Short problem. Copy the records word for word, from the line containing "You are a computer-use agent. Image" through the end, and leave the pictures out of your copy.

** Start of Provided material **

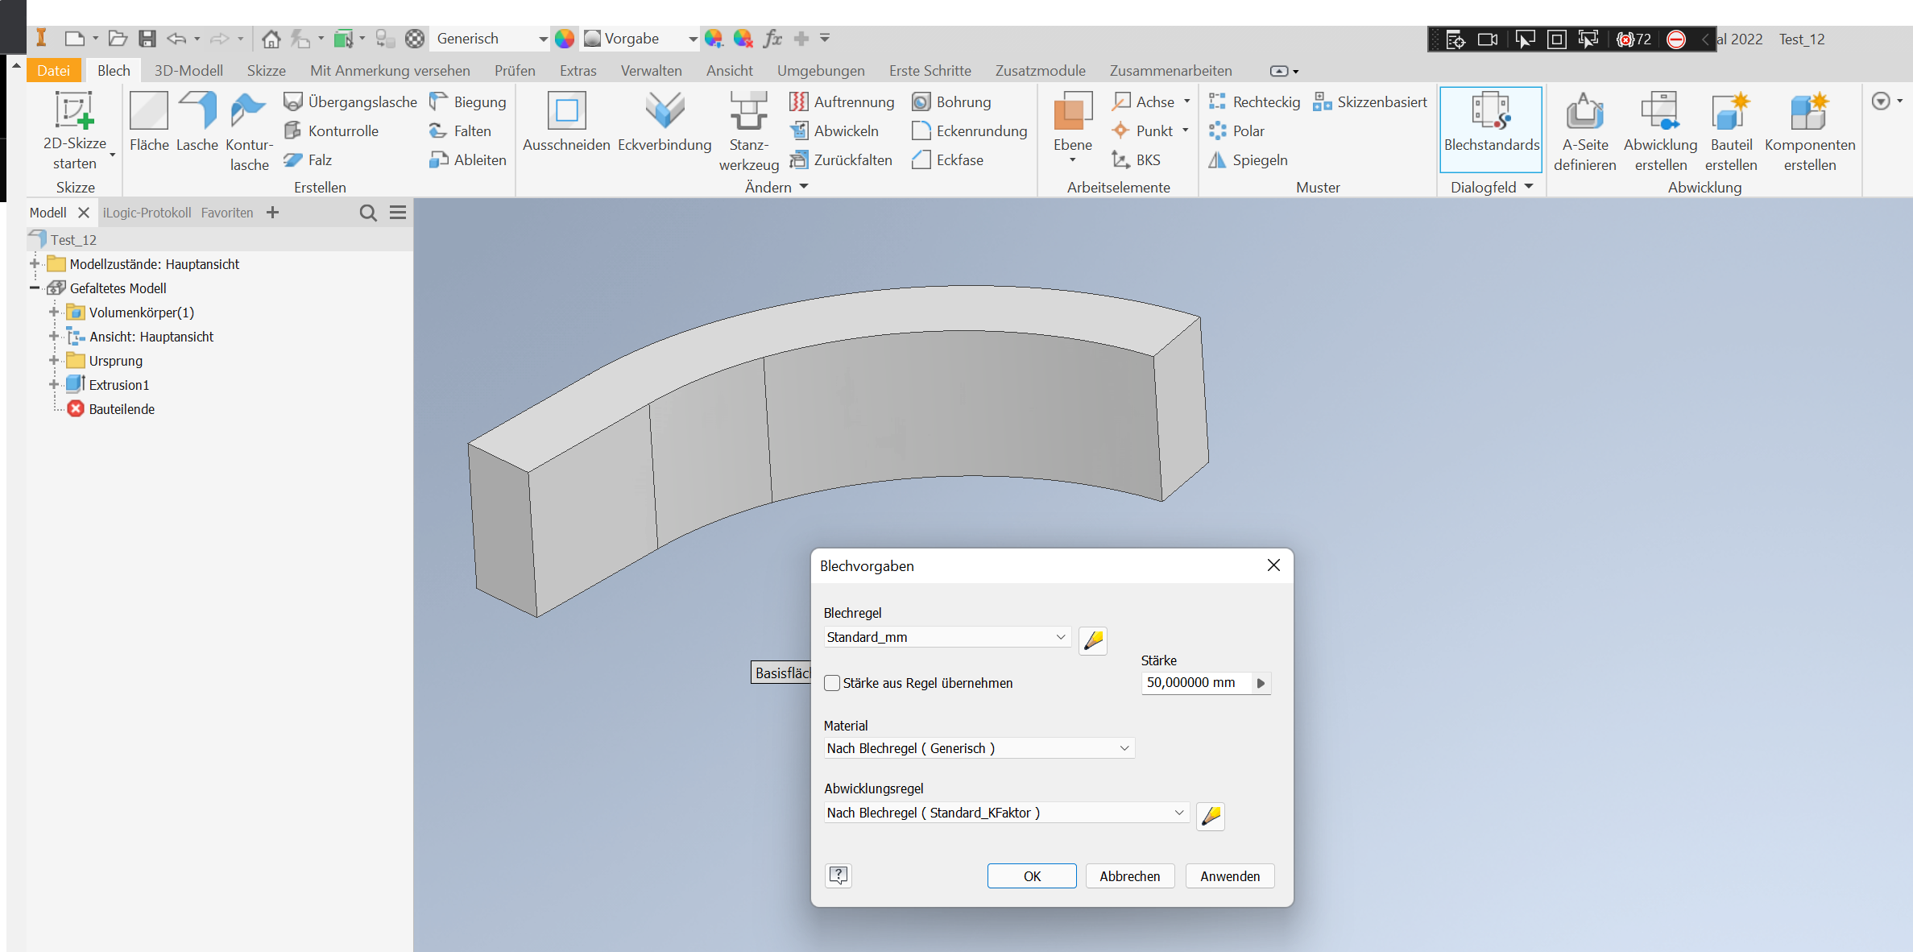The image size is (1913, 952).
Task: Expand the Extrusion1 tree node
Action: 55,384
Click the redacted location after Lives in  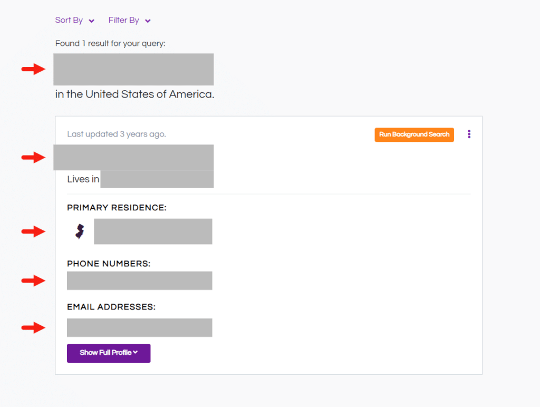pyautogui.click(x=157, y=179)
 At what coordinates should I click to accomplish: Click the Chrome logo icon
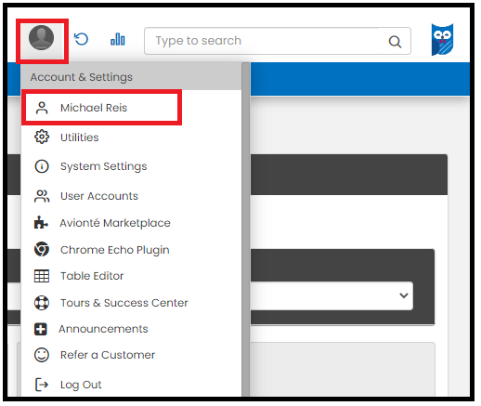point(42,250)
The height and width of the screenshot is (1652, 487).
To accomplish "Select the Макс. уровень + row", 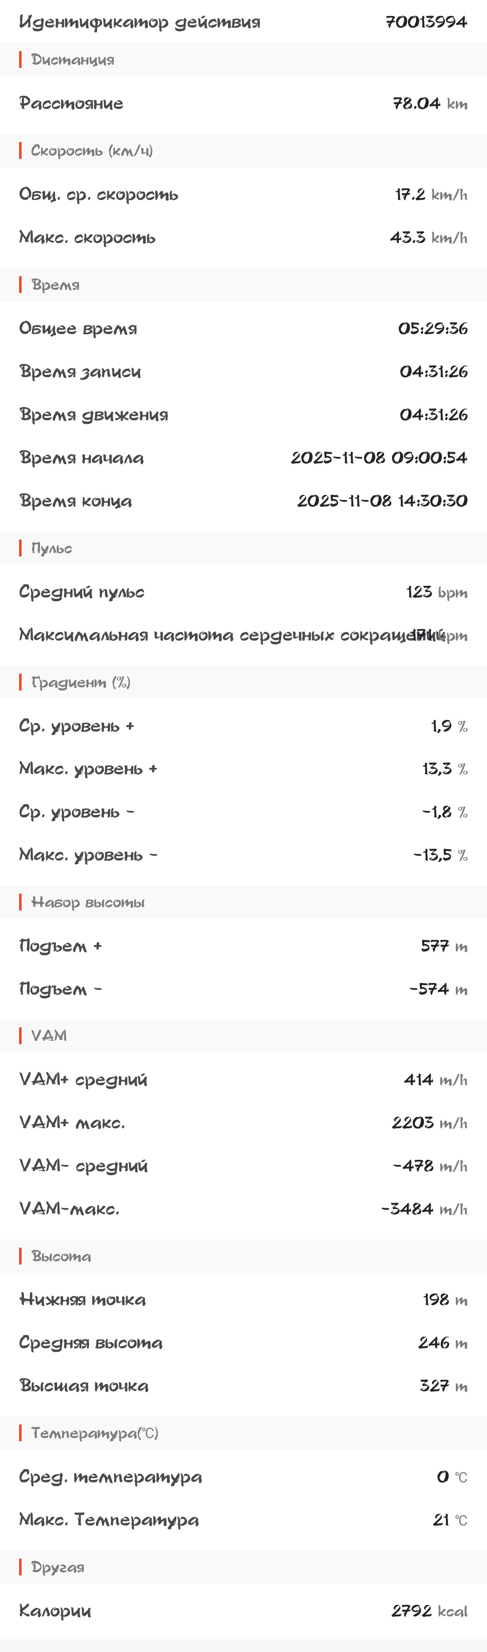I will point(243,769).
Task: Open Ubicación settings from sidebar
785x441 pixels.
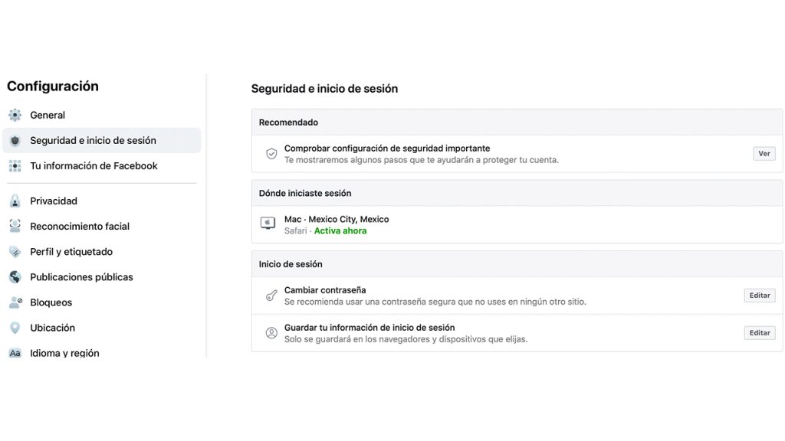Action: pos(52,328)

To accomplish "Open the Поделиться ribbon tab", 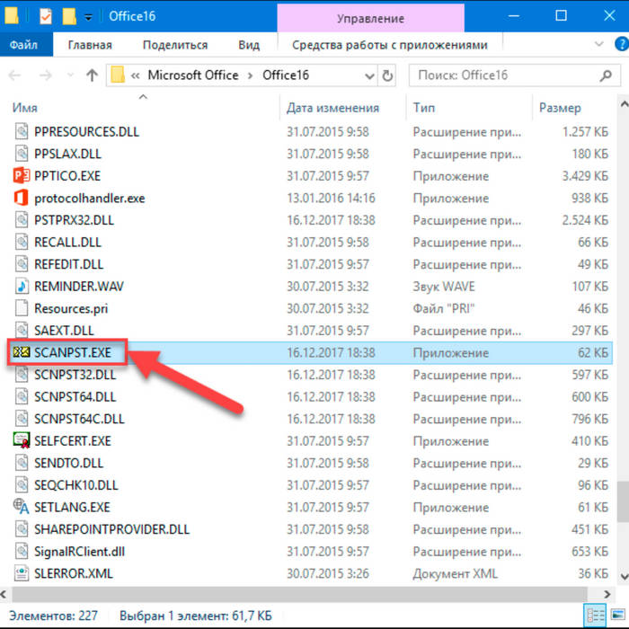I will click(174, 45).
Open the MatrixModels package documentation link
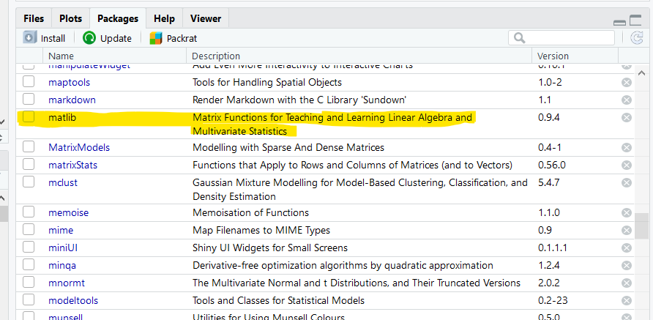 78,147
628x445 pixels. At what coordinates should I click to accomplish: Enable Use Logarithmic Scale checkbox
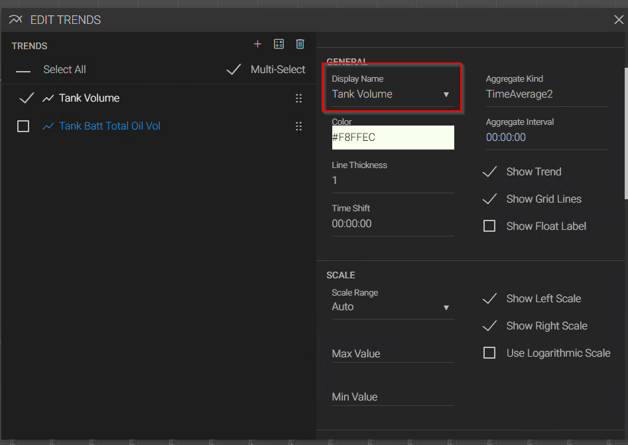coord(489,353)
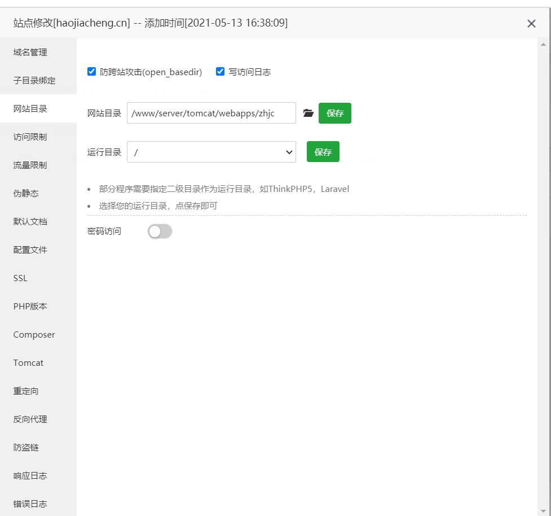551x516 pixels.
Task: Open the PHP版本 settings
Action: click(x=30, y=307)
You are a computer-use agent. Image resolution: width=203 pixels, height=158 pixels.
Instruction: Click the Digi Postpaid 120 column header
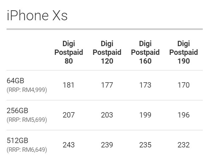point(107,52)
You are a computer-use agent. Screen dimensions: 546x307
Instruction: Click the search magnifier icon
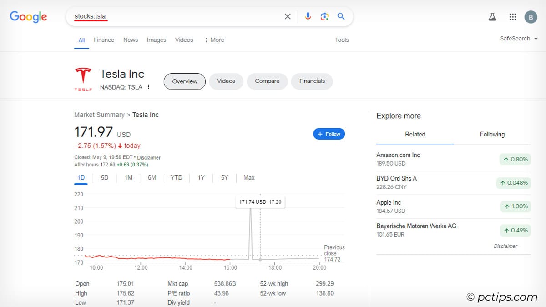(x=341, y=16)
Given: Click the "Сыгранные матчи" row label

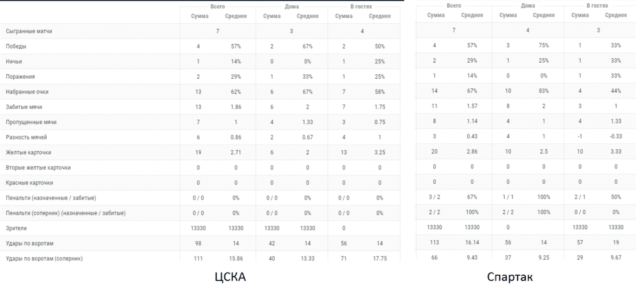Looking at the screenshot, I should click(x=29, y=31).
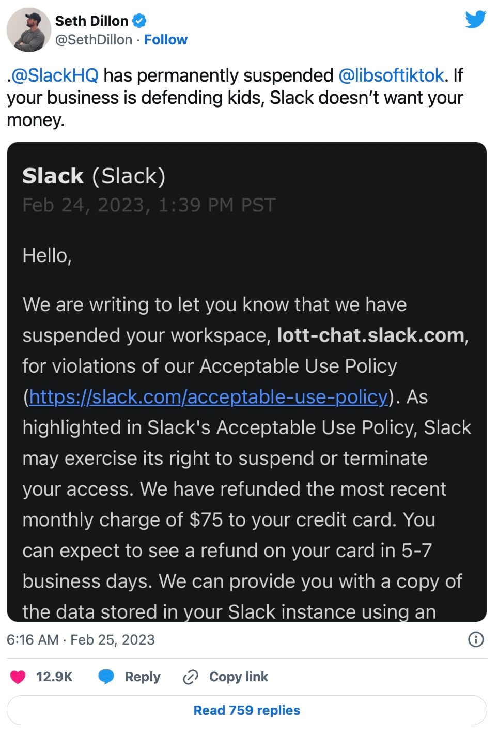Click the Seth Dillon display name

pos(91,21)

** End of Provided material **

Finished answer.
You are a computer-use agent. Image resolution: width=203 pixels, height=158 pixels.
Instruction: Click the Digi Postpaid 120 column header
point(107,52)
You are a computer-use agent. Screen dimensions: 546x307
Instruction: Click the search magnifier icon
(x=341, y=16)
Given: Click the "Сыгранные матчи" row label

Looking at the screenshot, I should click(x=29, y=31).
Click the Seth Dillon display name

pos(91,21)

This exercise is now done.